Challenge:
Convert every line of the data below into a JSON array of strings, one string per line, omitting blank lines and leaving out the pictures.
── Provided records ──
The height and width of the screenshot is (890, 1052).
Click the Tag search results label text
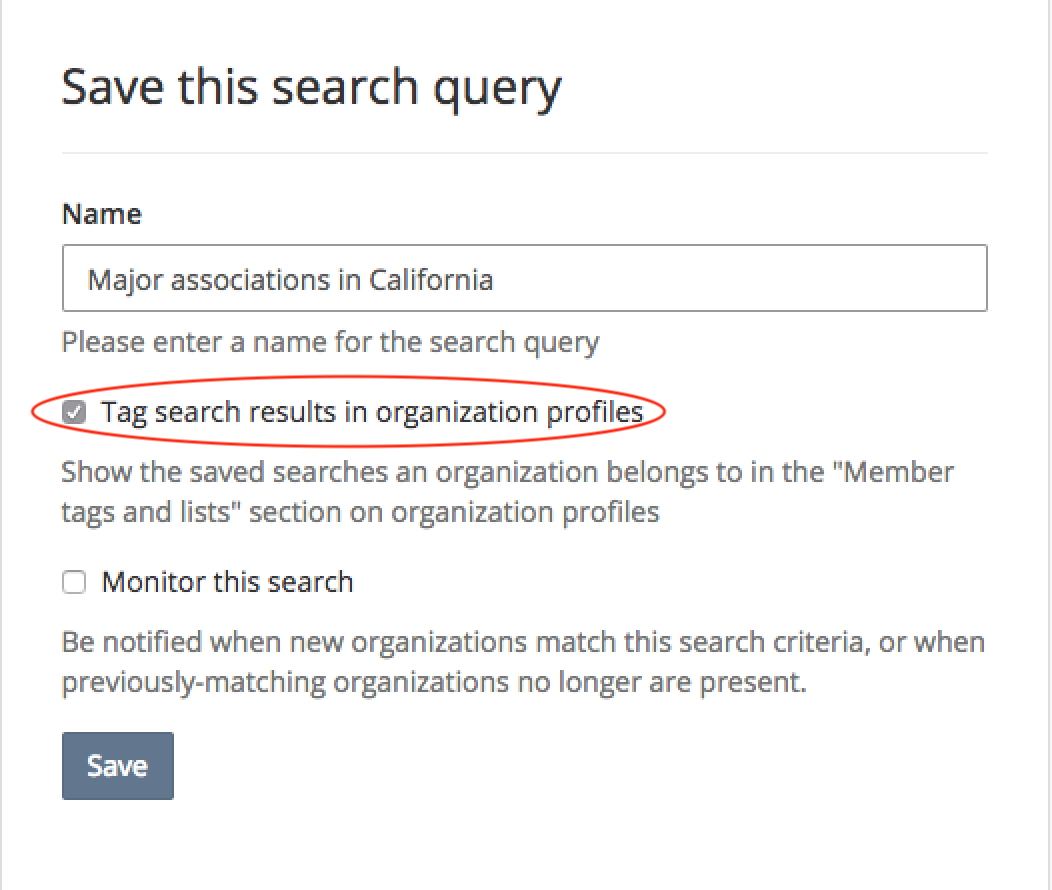click(370, 411)
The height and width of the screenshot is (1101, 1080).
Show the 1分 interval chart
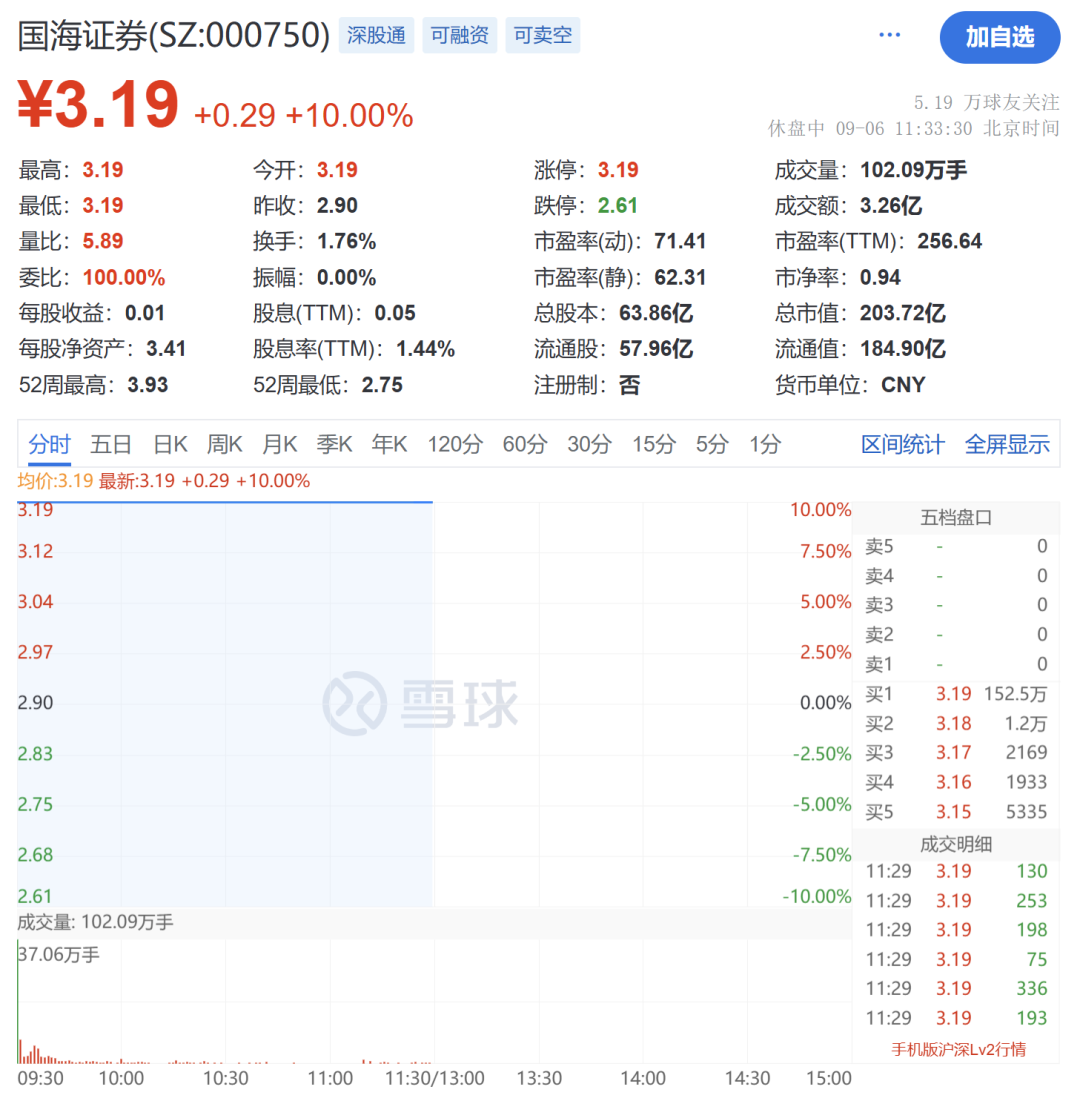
───
Task result:
[
  "The height and width of the screenshot is (890, 1052).",
  "Click the Tag search results label text",
  "click(370, 411)",
  "The height and width of the screenshot is (1101, 1080).",
  "Show the 1分 interval chart"
]